Broader divisions among Jewish Democrats

Since the war began, Jewish Democrats have tried to find points of unity but have often found themselves at odds.

They were split on supporting Johnson’s bill to provide Israel with more military aid. While pro-Israel Democrats like Reps. Debbie Wasserman-Schultz, Josh Gottheimer, Jared Moskowitz and Brad Schneider supported it, progressive Jewish Democrats wanted to see a broader package that also addressed humanitarian aid to Gaza and Ukraine in its war against Russia. The lawmakers were also split on whether to censure Tlaib.

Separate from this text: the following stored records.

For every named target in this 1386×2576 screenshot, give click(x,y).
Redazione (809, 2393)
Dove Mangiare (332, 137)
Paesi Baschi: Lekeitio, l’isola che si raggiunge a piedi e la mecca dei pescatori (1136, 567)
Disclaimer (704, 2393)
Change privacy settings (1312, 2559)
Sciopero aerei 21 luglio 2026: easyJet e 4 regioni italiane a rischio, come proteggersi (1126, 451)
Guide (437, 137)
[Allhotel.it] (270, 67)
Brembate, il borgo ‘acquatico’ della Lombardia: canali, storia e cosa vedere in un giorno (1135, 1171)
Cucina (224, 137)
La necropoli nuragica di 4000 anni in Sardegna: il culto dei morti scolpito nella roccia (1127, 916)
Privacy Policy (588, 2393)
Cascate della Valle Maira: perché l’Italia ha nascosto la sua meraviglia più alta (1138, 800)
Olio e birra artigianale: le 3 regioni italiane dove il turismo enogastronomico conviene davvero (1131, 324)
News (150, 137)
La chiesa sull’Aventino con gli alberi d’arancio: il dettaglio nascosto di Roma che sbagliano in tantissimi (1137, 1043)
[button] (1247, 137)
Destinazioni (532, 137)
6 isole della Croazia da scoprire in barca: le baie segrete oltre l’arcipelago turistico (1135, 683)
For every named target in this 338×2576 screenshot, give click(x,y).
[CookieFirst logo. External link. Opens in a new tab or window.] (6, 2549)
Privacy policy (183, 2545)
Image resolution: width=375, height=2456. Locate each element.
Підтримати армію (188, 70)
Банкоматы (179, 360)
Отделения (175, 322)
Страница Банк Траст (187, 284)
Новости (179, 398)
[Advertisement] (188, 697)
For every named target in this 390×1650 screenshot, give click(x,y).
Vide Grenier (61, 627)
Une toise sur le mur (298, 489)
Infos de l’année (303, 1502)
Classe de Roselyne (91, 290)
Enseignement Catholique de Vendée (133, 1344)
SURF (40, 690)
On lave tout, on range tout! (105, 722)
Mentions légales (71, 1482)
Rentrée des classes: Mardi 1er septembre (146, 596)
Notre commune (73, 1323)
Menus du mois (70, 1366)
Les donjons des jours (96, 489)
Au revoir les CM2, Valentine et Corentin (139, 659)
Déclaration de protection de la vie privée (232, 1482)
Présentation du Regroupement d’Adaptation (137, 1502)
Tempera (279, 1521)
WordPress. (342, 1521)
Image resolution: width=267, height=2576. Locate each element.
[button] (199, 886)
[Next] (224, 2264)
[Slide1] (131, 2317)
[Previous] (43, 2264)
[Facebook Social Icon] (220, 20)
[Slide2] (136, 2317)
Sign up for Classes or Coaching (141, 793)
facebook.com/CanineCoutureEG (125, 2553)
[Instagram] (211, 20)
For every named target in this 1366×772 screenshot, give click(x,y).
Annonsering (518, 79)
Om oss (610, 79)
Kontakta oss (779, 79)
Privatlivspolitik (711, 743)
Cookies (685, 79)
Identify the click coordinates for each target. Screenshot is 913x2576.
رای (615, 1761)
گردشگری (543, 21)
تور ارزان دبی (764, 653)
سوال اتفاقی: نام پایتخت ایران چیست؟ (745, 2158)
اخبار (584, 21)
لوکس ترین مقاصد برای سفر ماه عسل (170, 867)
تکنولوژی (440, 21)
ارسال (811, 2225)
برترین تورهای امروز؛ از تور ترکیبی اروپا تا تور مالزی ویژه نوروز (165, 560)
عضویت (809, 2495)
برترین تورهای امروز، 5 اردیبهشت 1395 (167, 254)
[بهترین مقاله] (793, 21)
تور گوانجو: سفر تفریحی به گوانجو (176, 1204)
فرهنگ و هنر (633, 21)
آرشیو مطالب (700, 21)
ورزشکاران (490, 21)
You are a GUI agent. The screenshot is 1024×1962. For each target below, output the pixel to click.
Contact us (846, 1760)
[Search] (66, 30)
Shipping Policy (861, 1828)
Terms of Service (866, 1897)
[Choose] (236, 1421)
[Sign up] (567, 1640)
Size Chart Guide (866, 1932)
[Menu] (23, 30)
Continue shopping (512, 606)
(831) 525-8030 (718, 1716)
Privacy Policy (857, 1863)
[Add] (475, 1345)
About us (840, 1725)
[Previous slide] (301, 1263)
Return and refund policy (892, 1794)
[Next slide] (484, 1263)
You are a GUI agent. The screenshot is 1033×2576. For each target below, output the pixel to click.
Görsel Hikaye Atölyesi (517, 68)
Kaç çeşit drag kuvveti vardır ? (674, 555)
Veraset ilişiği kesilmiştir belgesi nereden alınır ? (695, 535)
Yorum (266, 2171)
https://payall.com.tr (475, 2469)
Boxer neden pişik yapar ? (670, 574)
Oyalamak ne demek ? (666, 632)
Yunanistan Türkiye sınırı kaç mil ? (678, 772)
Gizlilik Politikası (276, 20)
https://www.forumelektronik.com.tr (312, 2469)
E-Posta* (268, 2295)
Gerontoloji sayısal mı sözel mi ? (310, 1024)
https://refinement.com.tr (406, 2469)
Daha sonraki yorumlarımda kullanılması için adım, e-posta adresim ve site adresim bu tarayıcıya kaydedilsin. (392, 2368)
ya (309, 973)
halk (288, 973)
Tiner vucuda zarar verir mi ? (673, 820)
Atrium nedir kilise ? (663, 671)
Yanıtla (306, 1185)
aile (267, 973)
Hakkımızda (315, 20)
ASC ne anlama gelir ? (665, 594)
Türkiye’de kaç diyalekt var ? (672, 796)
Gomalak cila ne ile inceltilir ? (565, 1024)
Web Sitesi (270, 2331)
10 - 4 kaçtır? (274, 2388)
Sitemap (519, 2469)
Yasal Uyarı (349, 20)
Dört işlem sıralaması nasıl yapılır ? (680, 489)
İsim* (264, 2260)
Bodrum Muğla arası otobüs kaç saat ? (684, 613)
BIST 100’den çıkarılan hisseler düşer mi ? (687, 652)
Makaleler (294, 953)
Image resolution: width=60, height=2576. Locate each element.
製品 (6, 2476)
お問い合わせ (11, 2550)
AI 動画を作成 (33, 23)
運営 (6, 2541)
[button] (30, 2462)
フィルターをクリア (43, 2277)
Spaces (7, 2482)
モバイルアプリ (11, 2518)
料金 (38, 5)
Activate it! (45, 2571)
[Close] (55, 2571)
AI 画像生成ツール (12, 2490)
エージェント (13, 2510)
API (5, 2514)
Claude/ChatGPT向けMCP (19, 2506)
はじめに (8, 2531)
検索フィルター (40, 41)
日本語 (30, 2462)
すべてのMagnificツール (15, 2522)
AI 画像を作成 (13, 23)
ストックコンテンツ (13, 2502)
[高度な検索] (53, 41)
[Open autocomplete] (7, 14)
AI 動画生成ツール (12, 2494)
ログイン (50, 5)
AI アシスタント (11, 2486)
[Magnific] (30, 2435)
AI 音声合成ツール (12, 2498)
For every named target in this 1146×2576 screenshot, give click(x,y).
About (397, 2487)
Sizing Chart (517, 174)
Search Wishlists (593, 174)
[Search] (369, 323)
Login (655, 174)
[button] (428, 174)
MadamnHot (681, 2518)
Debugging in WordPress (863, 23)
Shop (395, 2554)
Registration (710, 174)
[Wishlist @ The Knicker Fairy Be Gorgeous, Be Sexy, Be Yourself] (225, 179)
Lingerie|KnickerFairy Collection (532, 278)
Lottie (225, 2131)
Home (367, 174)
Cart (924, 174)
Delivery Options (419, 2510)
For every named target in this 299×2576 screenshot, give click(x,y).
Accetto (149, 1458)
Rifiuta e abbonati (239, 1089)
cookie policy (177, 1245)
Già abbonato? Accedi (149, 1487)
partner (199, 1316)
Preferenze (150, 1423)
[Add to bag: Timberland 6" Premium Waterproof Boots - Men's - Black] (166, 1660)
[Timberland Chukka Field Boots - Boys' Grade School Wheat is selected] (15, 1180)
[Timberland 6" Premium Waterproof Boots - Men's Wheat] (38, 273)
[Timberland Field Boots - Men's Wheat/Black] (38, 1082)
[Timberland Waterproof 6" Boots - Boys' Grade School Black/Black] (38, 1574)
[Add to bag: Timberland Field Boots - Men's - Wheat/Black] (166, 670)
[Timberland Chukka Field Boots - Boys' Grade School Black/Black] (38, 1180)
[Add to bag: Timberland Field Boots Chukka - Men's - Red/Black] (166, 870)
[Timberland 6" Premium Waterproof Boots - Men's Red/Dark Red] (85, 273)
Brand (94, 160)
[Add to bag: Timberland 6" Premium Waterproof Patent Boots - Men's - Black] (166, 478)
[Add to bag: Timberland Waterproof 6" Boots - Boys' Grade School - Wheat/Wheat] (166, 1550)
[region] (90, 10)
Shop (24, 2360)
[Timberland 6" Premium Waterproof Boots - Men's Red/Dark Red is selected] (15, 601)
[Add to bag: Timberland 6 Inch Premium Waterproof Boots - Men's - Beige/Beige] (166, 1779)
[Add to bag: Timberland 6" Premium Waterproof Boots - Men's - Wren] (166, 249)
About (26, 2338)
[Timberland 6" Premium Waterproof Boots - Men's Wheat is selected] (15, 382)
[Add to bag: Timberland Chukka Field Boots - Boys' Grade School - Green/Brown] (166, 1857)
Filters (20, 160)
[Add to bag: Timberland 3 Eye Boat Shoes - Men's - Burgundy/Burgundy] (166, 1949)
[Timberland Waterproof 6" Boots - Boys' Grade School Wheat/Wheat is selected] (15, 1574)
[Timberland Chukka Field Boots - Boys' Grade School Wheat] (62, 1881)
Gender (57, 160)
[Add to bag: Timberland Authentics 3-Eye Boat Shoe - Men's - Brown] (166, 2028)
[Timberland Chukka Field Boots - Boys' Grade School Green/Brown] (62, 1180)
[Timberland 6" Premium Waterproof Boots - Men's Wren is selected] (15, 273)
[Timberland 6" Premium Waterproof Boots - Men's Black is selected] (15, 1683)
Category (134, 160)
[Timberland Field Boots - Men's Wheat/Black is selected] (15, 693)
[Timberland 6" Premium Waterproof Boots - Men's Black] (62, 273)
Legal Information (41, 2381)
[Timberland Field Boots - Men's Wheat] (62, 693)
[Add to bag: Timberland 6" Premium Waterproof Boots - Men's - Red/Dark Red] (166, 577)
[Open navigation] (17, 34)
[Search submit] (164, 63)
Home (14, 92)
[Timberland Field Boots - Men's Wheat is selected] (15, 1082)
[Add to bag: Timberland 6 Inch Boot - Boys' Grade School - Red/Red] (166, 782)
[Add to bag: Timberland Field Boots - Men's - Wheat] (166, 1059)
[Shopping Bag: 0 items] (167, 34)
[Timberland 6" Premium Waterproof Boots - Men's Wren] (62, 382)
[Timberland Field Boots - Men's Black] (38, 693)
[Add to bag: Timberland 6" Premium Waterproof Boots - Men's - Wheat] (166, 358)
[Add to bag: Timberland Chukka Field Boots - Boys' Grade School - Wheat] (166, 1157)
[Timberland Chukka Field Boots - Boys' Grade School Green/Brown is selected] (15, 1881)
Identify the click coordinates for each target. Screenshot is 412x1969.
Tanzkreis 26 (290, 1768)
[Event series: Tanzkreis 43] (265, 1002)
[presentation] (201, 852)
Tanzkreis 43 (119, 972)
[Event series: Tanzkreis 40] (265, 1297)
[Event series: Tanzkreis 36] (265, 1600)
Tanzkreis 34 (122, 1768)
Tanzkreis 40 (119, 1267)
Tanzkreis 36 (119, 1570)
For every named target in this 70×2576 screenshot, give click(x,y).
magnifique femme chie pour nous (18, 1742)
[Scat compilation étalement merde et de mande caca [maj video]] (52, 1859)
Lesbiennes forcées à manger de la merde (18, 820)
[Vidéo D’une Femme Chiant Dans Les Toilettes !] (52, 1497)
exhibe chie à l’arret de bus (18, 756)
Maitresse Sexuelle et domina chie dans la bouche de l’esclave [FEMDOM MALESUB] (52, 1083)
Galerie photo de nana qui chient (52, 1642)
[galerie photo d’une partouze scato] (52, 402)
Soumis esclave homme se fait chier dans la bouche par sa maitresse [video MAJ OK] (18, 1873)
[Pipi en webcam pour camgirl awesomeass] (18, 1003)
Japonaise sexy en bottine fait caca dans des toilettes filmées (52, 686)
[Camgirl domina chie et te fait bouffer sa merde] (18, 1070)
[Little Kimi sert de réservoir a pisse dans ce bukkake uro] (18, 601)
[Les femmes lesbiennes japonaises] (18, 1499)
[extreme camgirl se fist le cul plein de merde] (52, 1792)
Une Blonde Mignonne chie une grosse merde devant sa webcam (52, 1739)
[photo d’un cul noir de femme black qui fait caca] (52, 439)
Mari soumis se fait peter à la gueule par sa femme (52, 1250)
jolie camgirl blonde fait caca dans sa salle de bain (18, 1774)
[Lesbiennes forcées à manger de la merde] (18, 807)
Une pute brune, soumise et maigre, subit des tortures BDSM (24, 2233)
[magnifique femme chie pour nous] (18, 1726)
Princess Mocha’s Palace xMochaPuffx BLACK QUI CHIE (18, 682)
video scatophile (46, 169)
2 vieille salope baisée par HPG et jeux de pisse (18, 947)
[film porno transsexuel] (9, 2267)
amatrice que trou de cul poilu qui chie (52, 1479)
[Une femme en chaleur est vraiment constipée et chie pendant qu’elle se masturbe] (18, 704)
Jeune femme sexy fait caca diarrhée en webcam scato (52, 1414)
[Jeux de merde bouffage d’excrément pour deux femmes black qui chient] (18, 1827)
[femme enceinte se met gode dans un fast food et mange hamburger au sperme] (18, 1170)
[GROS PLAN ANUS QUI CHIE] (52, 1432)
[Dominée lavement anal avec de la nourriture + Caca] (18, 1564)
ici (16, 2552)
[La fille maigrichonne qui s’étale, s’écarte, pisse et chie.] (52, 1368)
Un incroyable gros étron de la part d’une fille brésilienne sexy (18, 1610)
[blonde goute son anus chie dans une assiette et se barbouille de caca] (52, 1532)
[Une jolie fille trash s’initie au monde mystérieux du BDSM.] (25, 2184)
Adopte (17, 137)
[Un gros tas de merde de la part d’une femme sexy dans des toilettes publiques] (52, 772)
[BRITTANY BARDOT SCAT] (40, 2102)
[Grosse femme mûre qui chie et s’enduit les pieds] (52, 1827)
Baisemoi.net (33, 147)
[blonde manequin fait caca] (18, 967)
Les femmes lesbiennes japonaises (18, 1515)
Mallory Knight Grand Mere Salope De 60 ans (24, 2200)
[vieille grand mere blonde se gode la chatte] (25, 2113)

But, regardless of where they fall on the political spectrum, Jewish Democrats have made a point to talk regularly with each other.

Democratic Rep. Jerry Nadler of New York has been holding meetings for Jewish lawmakers to attend with a range of guests. The group even recently went to the White House to meet with second gentleman Doug Emhoff to discuss the administration’s national strategy to counter antisemitism where there was a “robust discussion” about the question of anti-Zionism versus antisemitism, according to one of the participants.

Sometimes the meetings with Jewish lawmakers have gotten heated, according to multiple sources who attend them, but ultimately lawmakers find common ground based on their desire to have a safe and secure Israel and acknowledge there are different strategies on how to get there.

“They’re not especially antagonistic,” Schakowsky shared. “It’s expected that we’re going to have different opinions. I go to as many of those as I can.”

Raskin views those differences of opinions as essential: “The only way to get through this nightmare is if we hear from everybody from the extreme right to the extreme left to everything in between. We need people to be able to speak.”

For progressive Jewish lawmakers, that effort to find common ground amid a debate where conflicting positions have only seemed to harden is even more challenging, yet they remain hopeful.

“I trust her when she says to me, what I want in the future is for both of us to be able to walk together in a safe and secure Israel and a safe and secure Palestine,” Balint said of her conversations with Tlaib.